Cari Blog Ini

Bidvertiser

Minggu, 17 Juli 2016

Revisi UU Terorisme, Penegakan Hukum, dan Perlindungan HAM (INDRIYANTO SENO ADJI)

Kehendak mendorong perubahan UU Nomor 15 Tahun 2003 tentang Pemberantasan Tindak Pidana Terorisme tidak saja muncul searah serangan terorisme di Jalan MH Thamrin, Jakarta Pusat, beberapa waktu lalu. Namun, lebih pada upaya mengubah wajah UU No 15/2003 yang terkesan represif menjadi suatu aturan campuran dengan berbasis awal pada aturan yang preventif, sebagai kekuatan berimbang dari produk regulasi bagi penanggulangan ancaman terorisme.

Revisi UU Terorisme ini sekarang pembahasannya berada pada tingkat panitia khusus (pansus) dalam bentuk gabungan dari Komisi I dan Komisi III DPR. Memang, substansi revisi dari inisiatif pemerintah ini memperoleh masukan secara luas dari masyarakat, baik pemerhati hak asasi manusia (HAM), keagamaan maupun institusi penegak hukum, dan lainnya. Jadi, kehendak adanya revisi UU Terorisme ini tidak saja berbasis pada hukum pidana, tetapi juga terkait dengan hukum tata negara dengan memperhatikan sisi HAM.

++++++++++++++++++++

* SOAL LATIHAN A: Bagaimana bunyi bagian artikel tentang revisi UU Terorisme mulai dari "Revisi UU Terorisme ini sekarang" sampai dengan "memperhatikan sisi HAM." jika "DPR" diganti dengan "Dewan Perwakilan Rakyat"?
Entri berikut sama sekali tidak berkaitan dengan artikel tersebut.

Data target klik:

++++++++++++++++++++

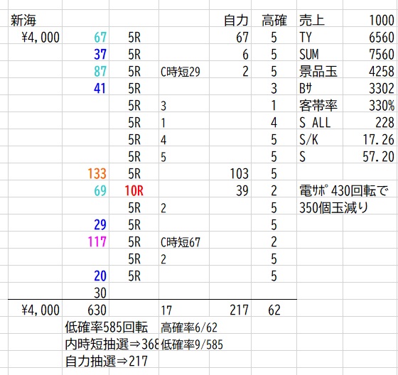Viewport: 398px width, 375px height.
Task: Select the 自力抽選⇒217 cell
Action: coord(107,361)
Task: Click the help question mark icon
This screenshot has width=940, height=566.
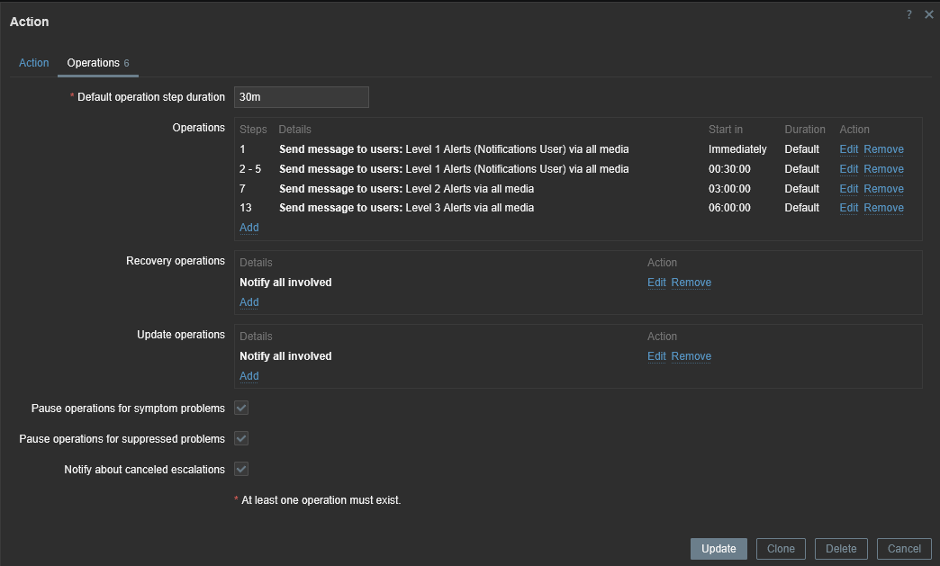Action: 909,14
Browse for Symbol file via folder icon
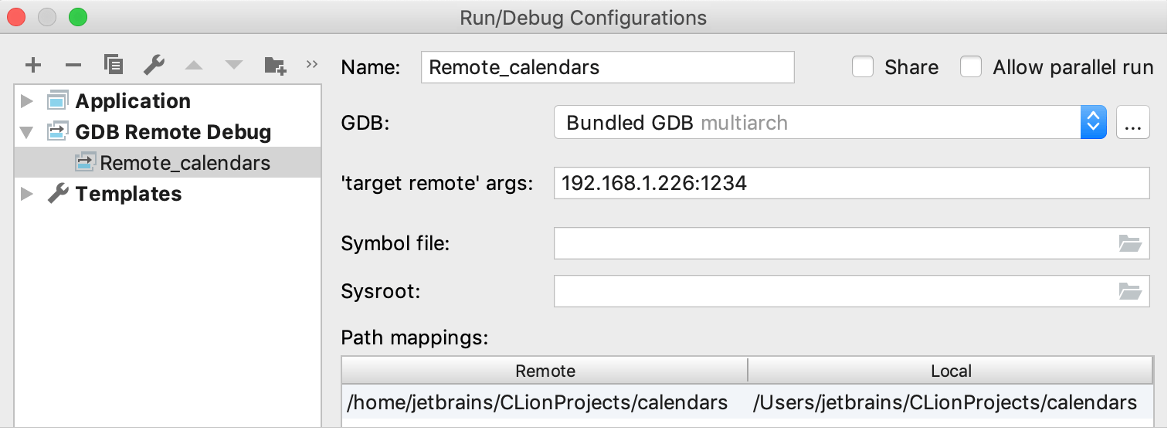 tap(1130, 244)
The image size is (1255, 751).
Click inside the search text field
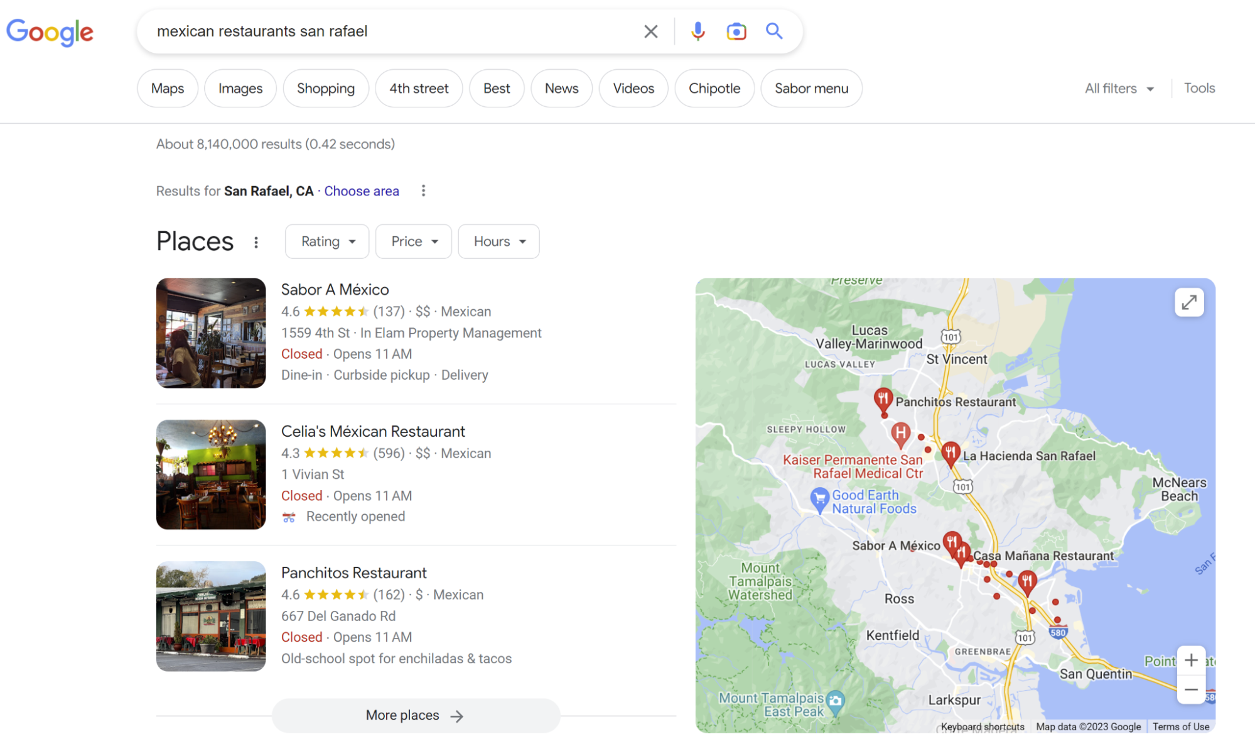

++++++++++++++++++++

* SOAL LATIHAN B: Dalam entri, geser setiap koordinat pada jawaban dengan menambahkan 110, mulai dari baris yang memuat "Browse for Symbol file via folder icon" sampai dengan baris terakhir entri. Tuliskan ulang hanya baris-baris itu beserta perintahnya, tanpa gambar.

* JAWABAN LATIHAN A:
Revisi UU Terorisme ini sekarang pembahasannya berada pada tingkat panitia khusus (pansus) dalam bentuk gabungan dari Komisi I dan Komisi III Dewan Perwakilan Rakyat. Memang, substansi revisi dari inisiatif pemerintah ini memperoleh masukan secara luas dari masyarakat, baik pemerhati hak asasi manusia (HAM), keagamaan maupun institusi penegak hukum, dan lainnya. Jadi, kehendak adanya revisi UU Terorisme ini tidak saja berbasis pada hukum pidana, tetapi juga terkait dengan hukum tata negara dengan memperhatikan sisi HAM.

* JAWABAN LATIHAN B:
Browse for Symbol file via folder icon
 tap(1240, 354)
The image size is (1255, 751).
Click inside the search text field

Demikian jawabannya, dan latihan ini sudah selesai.